Advanced: Service Discovery and Relabeling
Dynamically discover targets without static configs. Kubernetes service discovery: kubernetes_sd_configs: - role: pod, relabel_configs: - source_labels: [__meta_kubernetes_pod_label_app], action: keep, regex: "myapp". - source_labels: [__meta_kubernetes_pod_container_port_number], action: keep, regex: "8080". - target_label: namespace, replacement: ${__meta_kubernetes_namespace}. EC2 discovery: ec2_sd_configs: - region: us-east-1, access_key: ... Filters for tags: port: 9100. Consul, DNS, GCE, Azure, DigitalOcean similarly supported. Relabeling modifies labels before ingestion: add environment from instance name (production, staging), drop internal metrics, rename labels for consistency, add job label from metadata.
Long-term Storage and High Availability
Prometheus local storage limited (default 15 days). Solutions: Remote storage adapters for Thanos (global view, long-term, downsampling), Cortex (multi-tenant, horizontally scalable), VictoriaMetrics (performance-optimized, lower resource usage), Mimir (Grafana Labs, fully managed). Run Prometheus in HA pair: two instances scraping same targets, Alertmanager dedupes alerts. Use consistent labels across both instances (cluster label). Federation for hierarchical setup: central Prometheus scrapes from multiple leaf Prometheus servers.
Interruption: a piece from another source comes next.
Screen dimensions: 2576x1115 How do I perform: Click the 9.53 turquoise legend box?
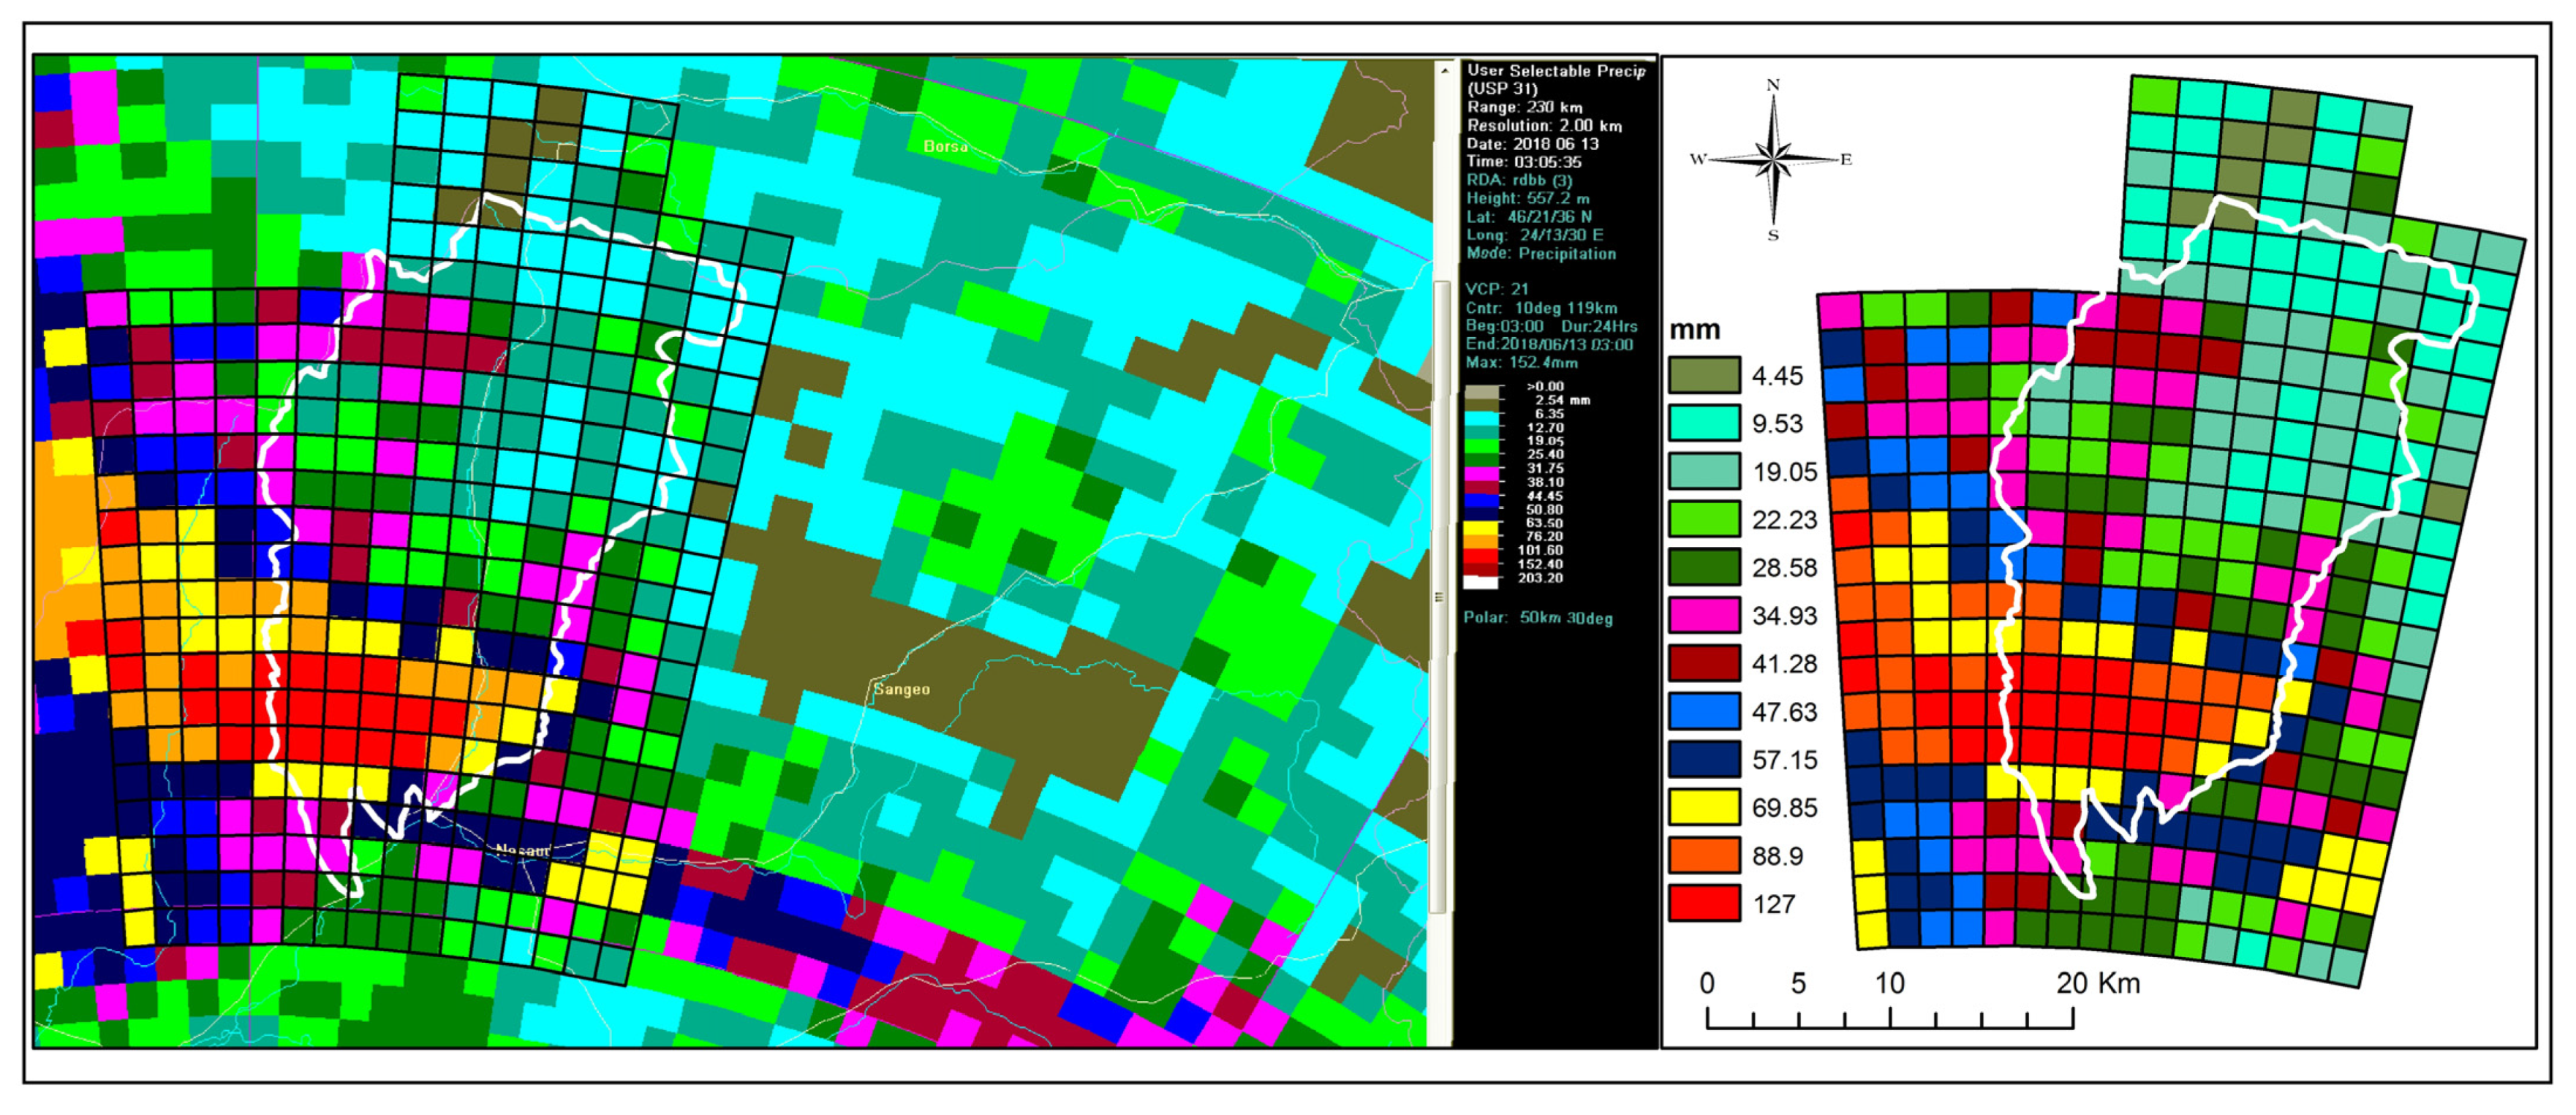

Monitoring Applications with Client Libraries
Application metrics via Prometheus client libraries. Python: from prometheus_client import Counter, Histogram, Gauge, start_http_server. REQUEST_COUNT = Counter("http_requests_total", "Total HTTP requests", ["method", "endpoint"]). request_duration = Histogram("http_request_duration_seconds", "Request duration", ["method"]). REQUEST_COUNT.labels(method="GET", endpoint="/api").inc(). Wrap functions with decorators for automatic timing. Expose /metrics endpoint: start_http_server(8000). Node.js: prom-client package. Java: Micrometer or simpleclient. Rails: prometheus-client-mmap. Provide business metrics: active users, orders per minute, queue depth, cache hit ratio, error rates by type.
Conclusion
Prometheus + Grafana provides complete monitoring solution. Start with node_exporter and basic dashboards, add exporters for critical services (databases, load balancers), implement alerting for production, and gradually adopt application metrics. Regular dashboard reviews and paging tuning improve alert effectiveness.